◆ **AIM**: Please copy out every line of the records below word for word, leaving the pictures out of your answer.

________________________________________

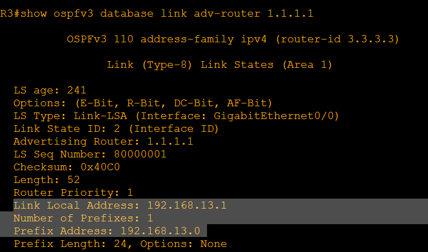This screenshot has width=428, height=252.
Task: Click the LS age: 241 line
Action: click(x=50, y=90)
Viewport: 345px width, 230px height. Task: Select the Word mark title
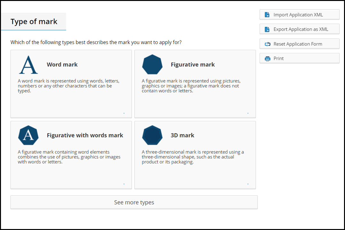click(62, 65)
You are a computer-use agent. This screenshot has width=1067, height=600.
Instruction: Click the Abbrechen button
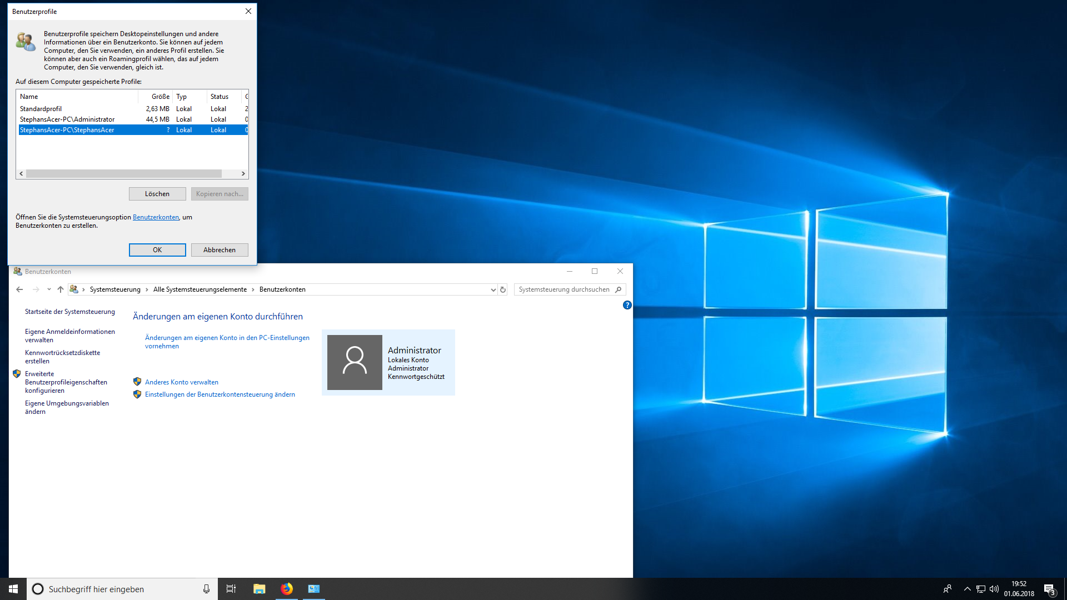click(220, 250)
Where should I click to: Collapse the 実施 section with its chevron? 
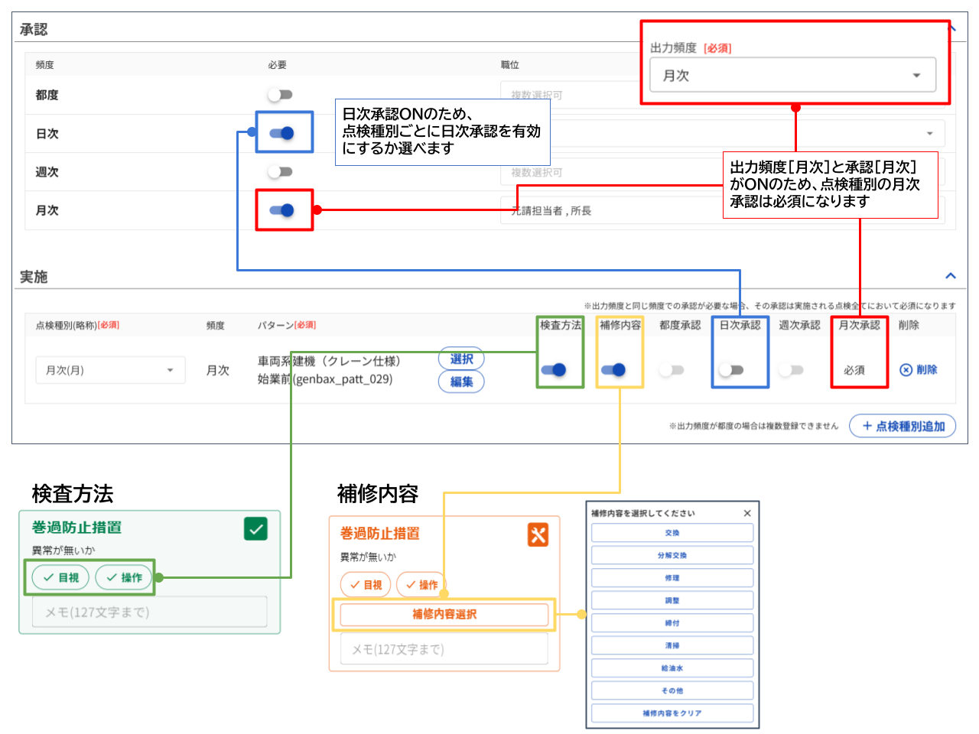pos(951,276)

________________________________________

◆ **FULL RESPONSE**:
This screenshot has width=428, height=252.
Task: Click the LS age: 241 line
Action: click(x=50, y=90)
Viewport: 345px width, 230px height. Task: Select the Word mark title
click(62, 65)
You are a computer-use agent. This screenshot has width=1067, height=600.
Instruction: Click the Abbrechen button
click(220, 250)
Where should I click to: Collapse the 実施 section with its chevron? 
pos(951,276)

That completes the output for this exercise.